[Source data]
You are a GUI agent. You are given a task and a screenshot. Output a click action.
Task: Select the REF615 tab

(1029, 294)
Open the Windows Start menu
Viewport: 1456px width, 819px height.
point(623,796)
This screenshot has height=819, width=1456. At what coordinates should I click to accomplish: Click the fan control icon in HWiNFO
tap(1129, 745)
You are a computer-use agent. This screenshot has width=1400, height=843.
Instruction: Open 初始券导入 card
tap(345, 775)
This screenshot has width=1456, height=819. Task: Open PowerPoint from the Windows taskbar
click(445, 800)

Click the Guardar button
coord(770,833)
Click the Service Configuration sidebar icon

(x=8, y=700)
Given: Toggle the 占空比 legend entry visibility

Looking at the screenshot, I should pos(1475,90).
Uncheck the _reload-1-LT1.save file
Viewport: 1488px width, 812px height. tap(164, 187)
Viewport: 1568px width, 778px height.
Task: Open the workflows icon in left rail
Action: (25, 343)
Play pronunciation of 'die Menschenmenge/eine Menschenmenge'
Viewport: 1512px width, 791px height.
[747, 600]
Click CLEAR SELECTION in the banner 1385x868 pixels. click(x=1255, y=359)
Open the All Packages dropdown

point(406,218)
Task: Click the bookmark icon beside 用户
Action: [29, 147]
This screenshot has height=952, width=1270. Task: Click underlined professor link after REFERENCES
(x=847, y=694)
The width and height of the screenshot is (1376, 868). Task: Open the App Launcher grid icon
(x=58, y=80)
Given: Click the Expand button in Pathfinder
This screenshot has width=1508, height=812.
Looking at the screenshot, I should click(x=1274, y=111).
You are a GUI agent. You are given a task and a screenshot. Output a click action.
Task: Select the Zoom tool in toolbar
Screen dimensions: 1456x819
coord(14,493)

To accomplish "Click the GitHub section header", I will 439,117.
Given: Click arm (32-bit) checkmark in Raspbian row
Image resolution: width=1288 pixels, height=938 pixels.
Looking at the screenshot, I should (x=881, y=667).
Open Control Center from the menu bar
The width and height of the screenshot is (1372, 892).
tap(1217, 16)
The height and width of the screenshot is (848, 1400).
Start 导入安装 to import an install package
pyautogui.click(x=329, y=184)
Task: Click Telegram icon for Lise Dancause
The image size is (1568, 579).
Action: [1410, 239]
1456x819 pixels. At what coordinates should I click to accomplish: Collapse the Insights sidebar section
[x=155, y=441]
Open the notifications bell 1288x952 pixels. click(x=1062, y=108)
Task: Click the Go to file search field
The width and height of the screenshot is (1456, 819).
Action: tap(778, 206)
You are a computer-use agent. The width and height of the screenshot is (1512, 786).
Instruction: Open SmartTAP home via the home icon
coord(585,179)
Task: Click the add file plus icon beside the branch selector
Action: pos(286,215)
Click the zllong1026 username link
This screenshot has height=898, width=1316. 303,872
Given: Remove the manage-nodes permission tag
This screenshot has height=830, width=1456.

▸ **Your objective**
For each line in the entries that holds "computer", return that line.

▸ **Output of the task**
You are a computer-use agent. This screenshot has width=1400, height=843.
You are a computer-use agent. The width and height of the screenshot is (1512, 786).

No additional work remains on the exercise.